# Setup Environment

Import required packages:

In [None]:
import copy, os, time, shutil
from tqdm import tqdm
import matplotlib.pyplot as plt
import numpy as np
import pandas as pd

import torch
import torch.nn as nn 
import torch.optim as optim
from torch.optim import lr_scheduler
import torchvision
from torchvision import datasets, models, transforms
from torchvision.io import read_image
from torch.utils.data import sampler, Dataset

from torch.utils.tensorboard import SummaryWriter

Make PyTorch use the GPU:

In [None]:
assert torch.cuda.is_available()
device = torch.device('cuda')

Global variables and settings:

In [None]:
path_dir_project = "/thecube/students/jravagli"
path_dir_output = os.path.join(path_dir_project, "outputs", "resnet50-ft")
path_dir_tensorboard = os.path.join(path_dir_output, "tensorboard")

# Paths datasets
path_dir_datasets = os.path.join(path_dir_project, "datasets", "used-pp")
path_train_dataset = os.path.join(path_dir_datasets, "train")
path_valid_dataset = os.path.join(path_dir_datasets, "valid")
path_test_dataset = os.path.join(path_dir_datasets, "test")
# Path annotation files
path_train_ann = os.path.join(path_dir_datasets, "train.txt")
path_valid_ann = os.path.join(path_dir_datasets, "valid.txt")
path_test_ann = os.path.join(path_dir_datasets, "test.txt")
# Path models
path_models_folder = os.path.join(path_dir_output, "models")
path_model_ft = os.path.join(path_models_folder, "resnet50-ft.pth")
path_model_ft_best = os.path.join(path_models_folder, "resnet50-ft-best.pth")
# Input Path
model_path = os.path.join(path_dir_project, "outputs","resnet50-tl-final","models","resnet50-tl-best.pth")

n_classes = 14
img_height = 150
img_width = 150

batch_size = 64
lr_ft = 5e-5
weight_decay = 1e-3
ft_epochs = 32

Clean output dir:

In [None]:
if os.path.isdir(path_dir_output):
    shutil.rmtree(path_dir_output)

os.mkdir(path_dir_output)
os.mkdir(path_dir_tensorboard)
os.mkdir(path_models_folder)

Configure tensorboard:

In [None]:
writer = SummaryWriter(path_dir_tensorboard)

# Data Loading

Define data preprocessing operations (apply some data augmentation to the training set):

In [None]:
# Normalize the dataset using the ImageNet mean and std
# since we will use pretrained networks
mean = [0.485, 0.456, 0.406]
std = [0.229, 0.224, 0.225]
size = [img_height, img_width]
data_transform = {
    'train': transforms.Compose([
        transforms.Resize(size),
        transforms.RandomHorizontalFlip(),
        transforms.RandomRotation(30),
        transforms.Normalize(mean,std)
    ]),
    'valid': transforms.Compose([
        transforms.Resize(size),
        transforms.Normalize(mean,std)
    ])
}

Define the custom dataset that reads the data from a csv file:

In [None]:
class UsedDataset(Dataset):
    def __init__(self, csv_file, transform=None):
        self.np_data = pd.read_csv(csv_file).to_numpy()
        self.transform = transform

    def __len__(self):
        return len(self.np_data)

    def __getitem__(self, idx):
        if torch.is_tensor(idx):
            idx = idx.tolist()

        path_image = self.np_data[idx, 0]
        # Read the image in a PyTorch tensor and squeeze values in [0, 1]
        image = read_image(path_image)/255.
        label = self.np_data[idx, 1]
        clothes = self.np_data[idx, 2]

        if self.transform:
            image = self.transform(image)
            
        sample = {"image": image, "label": label, "clothes": clothes}

        return sample

In [None]:
train_dataset = UsedDataset(path_train_ann, transform=data_transform["train"])
valid_dataset = UsedDataset(path_valid_ann, transform=data_transform["valid"])
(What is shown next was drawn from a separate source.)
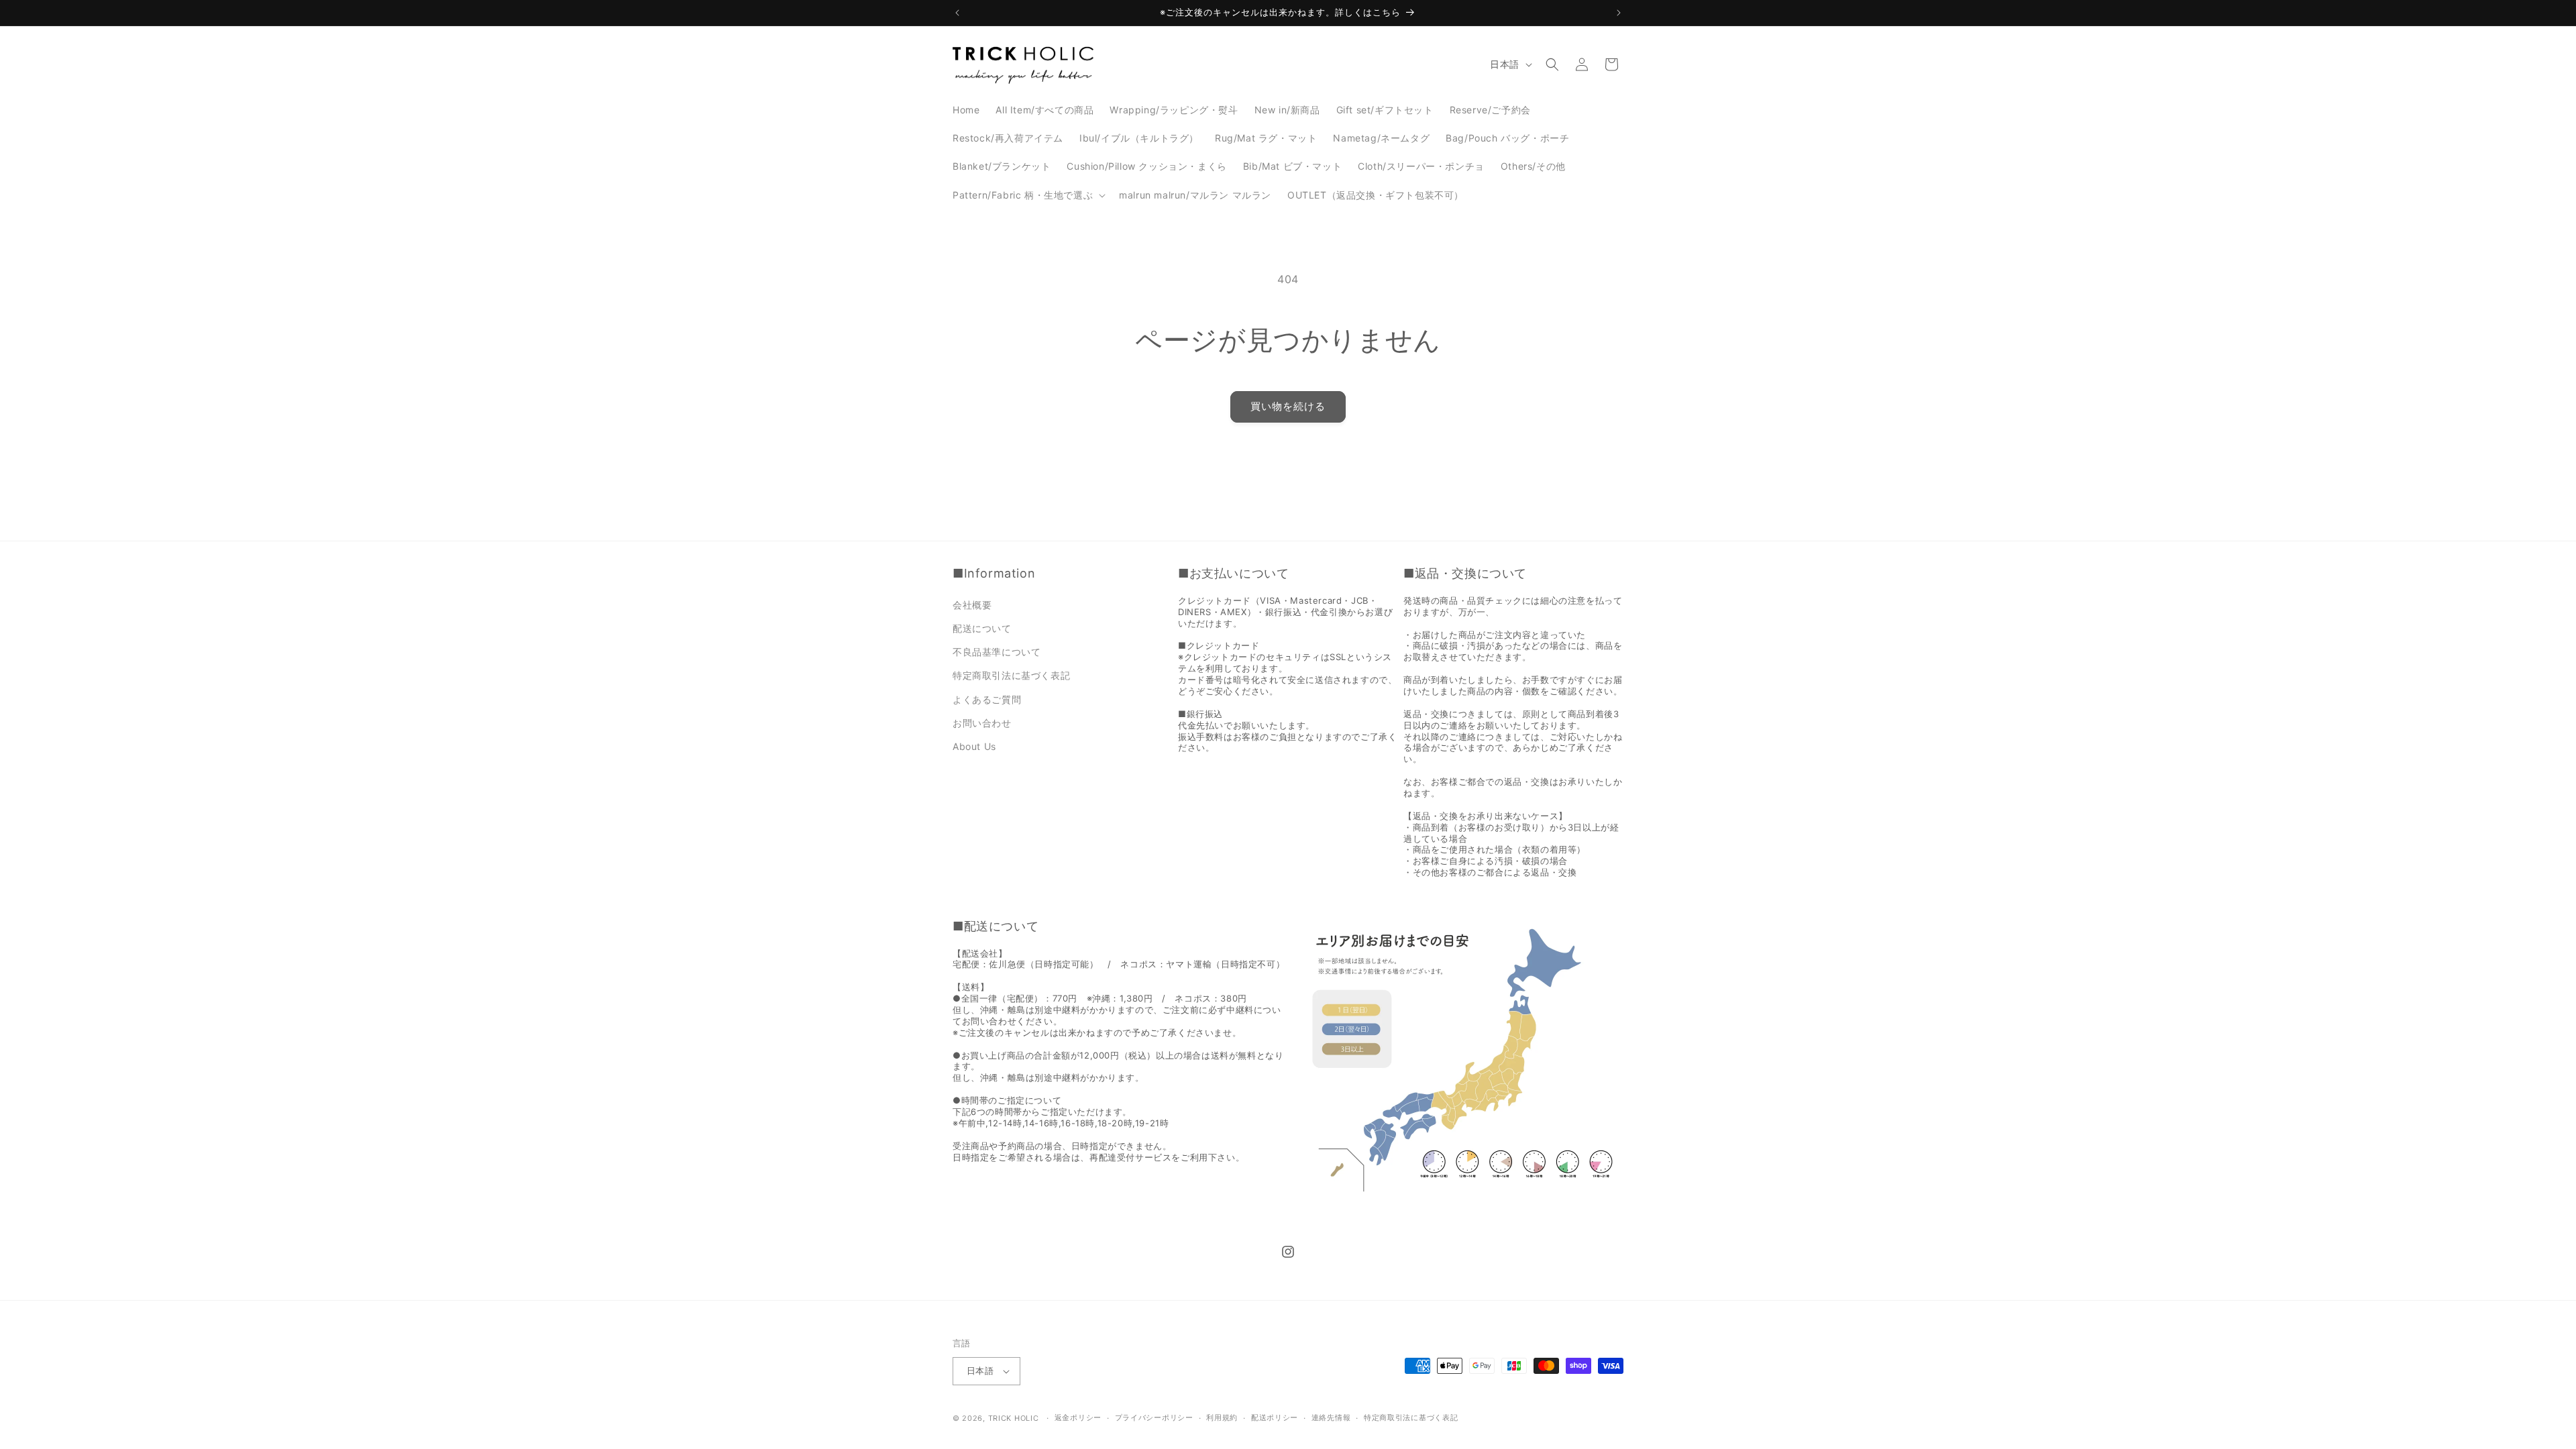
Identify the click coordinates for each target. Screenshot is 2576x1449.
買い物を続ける (1288, 406)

Function to calculate the samples weights to balance the dataset:

In [None]:
def make_weights_for_balanced_classes(images, nclasses):                        
    count = [0] * nclasses                                                      
    for item in images:                                                         
        count[item[1]] += 1                                                     
    weight_per_class = [0.] * nclasses                                      
    N = float(sum(count))                                                   
    for i in range(nclasses):                                                   
        weight_per_class[i] = N/float(count[i])                                 
    weight = [0] * len(images)                                              
    for idx, val in enumerate(images):                                          
        weight[idx] = weight_per_class[val[1]]                                  
    return weight   

Create the data loaders. Use the WeightedRandomSampler to balance the classes.

In [None]:
# For the unbalanced dataset we create a weighted sampler
weights_train = make_weights_for_balanced_classes(train_dataset.np_data, n_classes)
weights_valid = make_weights_for_balanced_classes(valid_dataset.np_data, n_classes)
weights_train = torch.DoubleTensor(weights_train)
weights_valid = torch.DoubleTensor(weights_valid)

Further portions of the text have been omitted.